Made between 20,000 and 8000 years ago, the Vallon-Pont d'Arc and Lascaux cave paintings in France are among the earliest known art. Vallon-Pont d'Arc inlcudes more than 200 black and red wall paintings using ochre (an iron based mineral varying colour from yellow to red). Pictures include horses, rhinos, lions, bison, wild ox, bears, a panther, an owl, ibex, reindeer, plus now extinct mammoths and megaloceros.

This carving from France, made of reindeer antler, is up to 15,000 years old. The artist shows a bison lying down, with head turned back, grooming itself with its tongue. The mark of a great artist is often knowing when to stop. Here just enough carving has been done, in combination with the natural shape of the antler, to give a very real view of a bison. The artist was also obviously a good observer. Here we see a peaceful view of a bison at rest engaged in a contented activity. Anyone who has grown up in the country and has watched cattle in a field will have seen just this kind of thing many times. To this artist, this bison was not just something to be hunted--a steak on four legs!--but he or she was able to appreciate an animal, that almost always was on the alert against predators, enjoying an all too brief time of pure enjoyment. The ability to give a deeper meaning to the everyday happenings in life is the mark of a true artist. Even 15,000 years later, we today could not have taught this artist anything he did not already know.

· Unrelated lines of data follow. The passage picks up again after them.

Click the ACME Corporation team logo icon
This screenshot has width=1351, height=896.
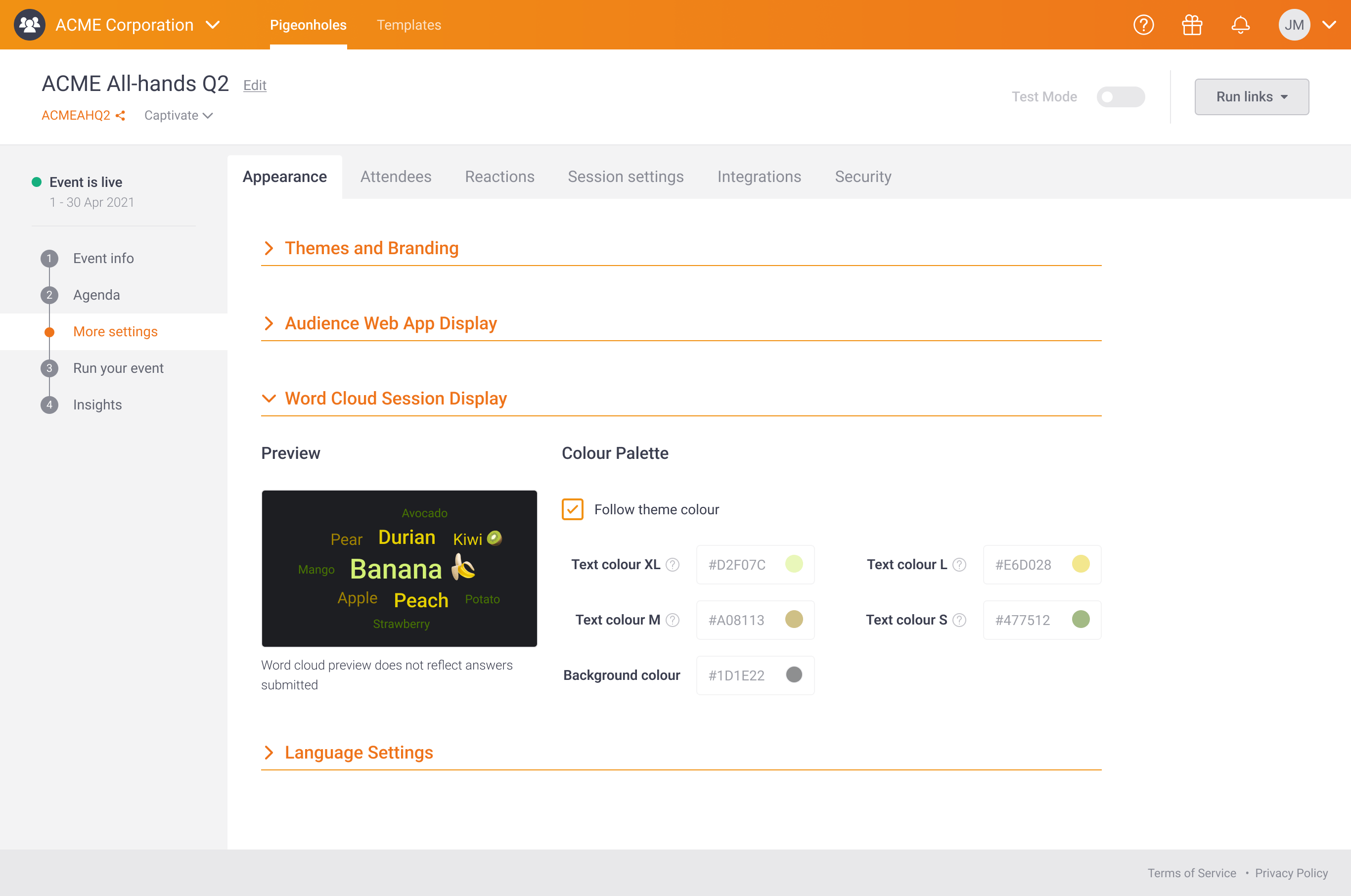pyautogui.click(x=30, y=25)
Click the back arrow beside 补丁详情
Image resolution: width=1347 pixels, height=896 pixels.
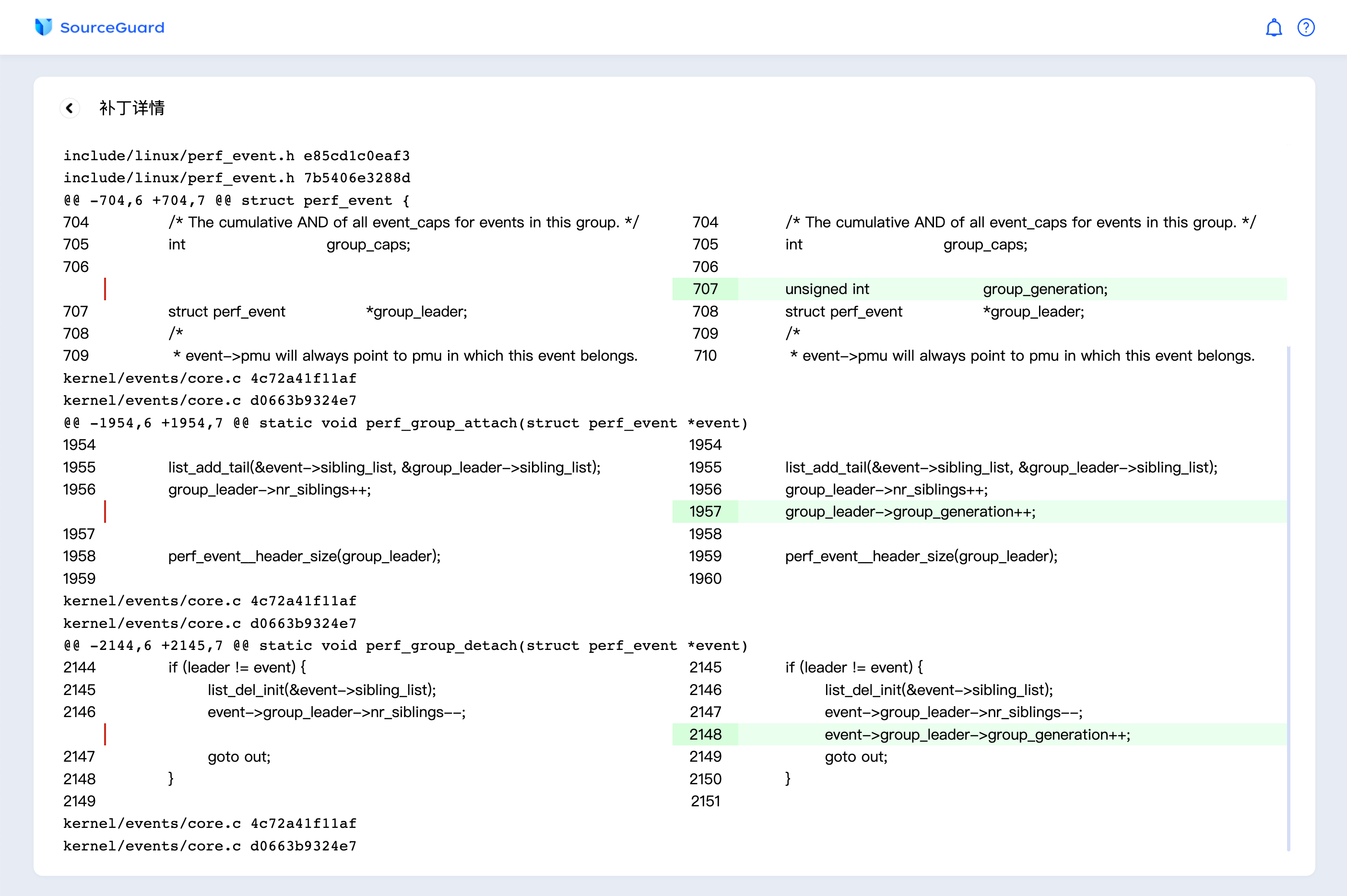click(70, 108)

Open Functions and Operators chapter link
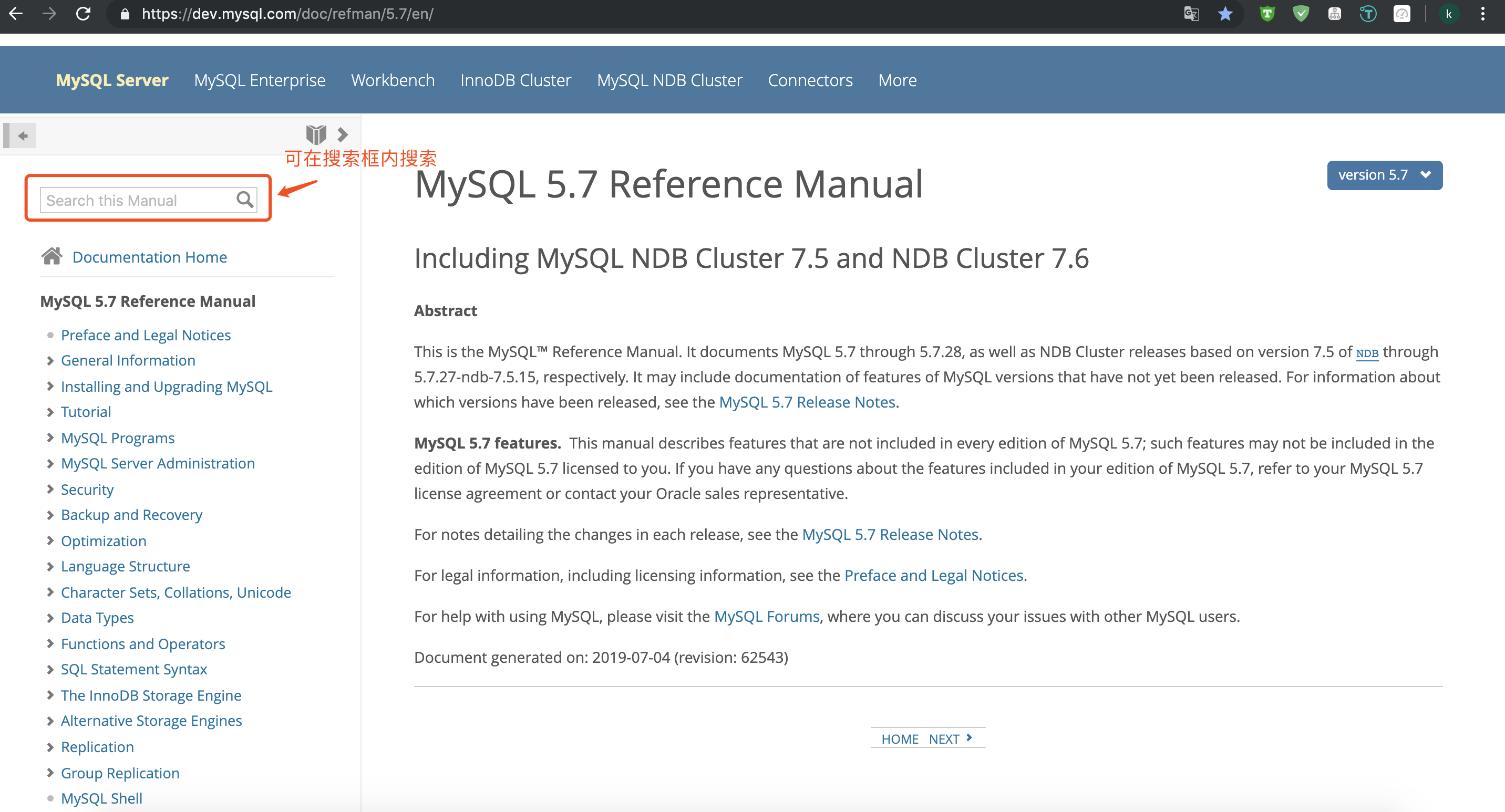(x=142, y=643)
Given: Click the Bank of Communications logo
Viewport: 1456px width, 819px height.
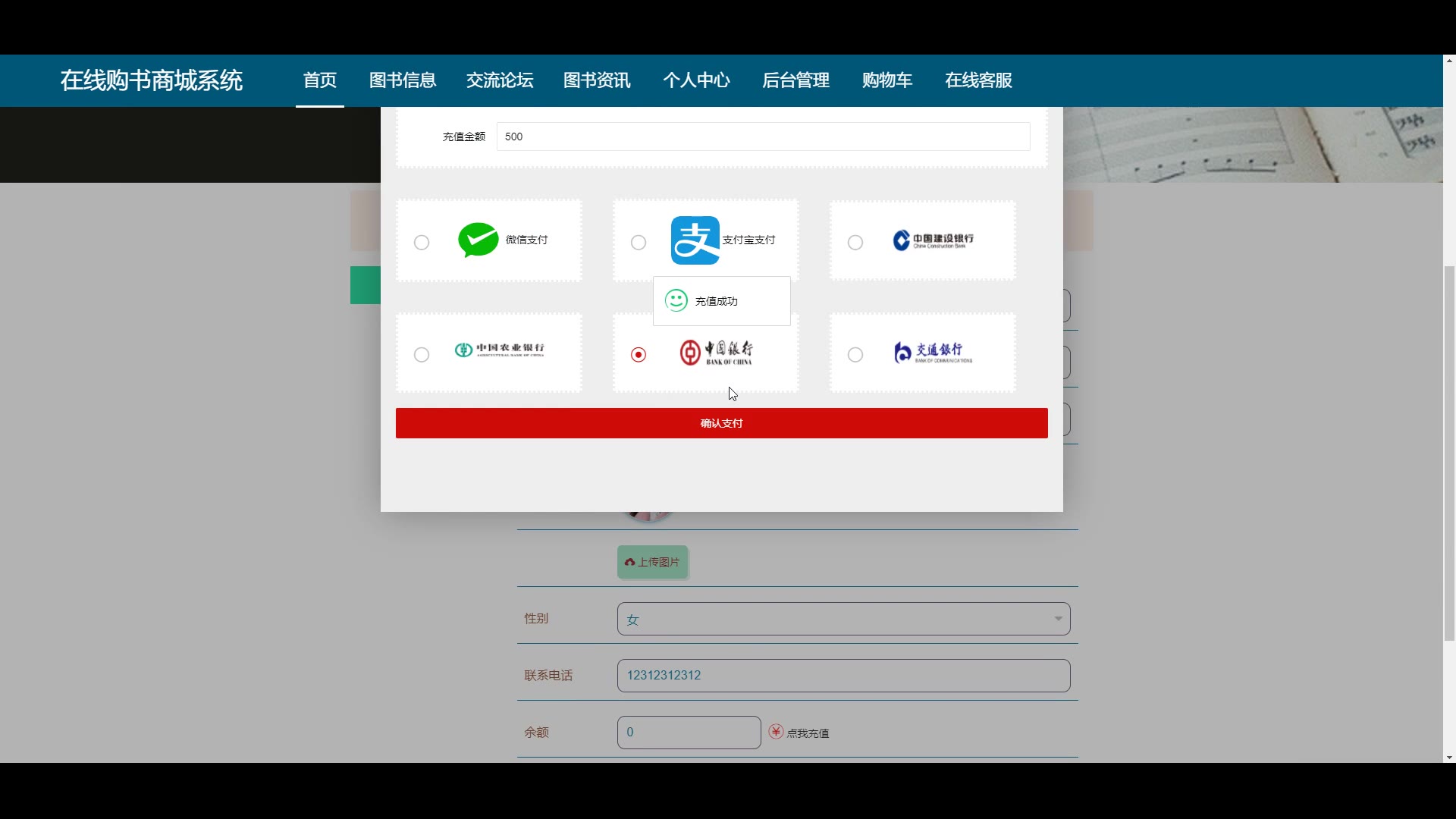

The Lepenski Vir site on the Danube River, from 5000 BC, show the Old Stone Age hunter-gatherer people were now living in permanent settlements composed of one or more extended families. These were the forerunner of towns and cities as we would know them. About 200 to 300 people would have lived here. The "houses" resembled tents built from skins stretched over wood uprights. But they were laid out along ordered streets, and this shows some form of centralized planning was used. The Lepenski Vir people also made stone sculptures.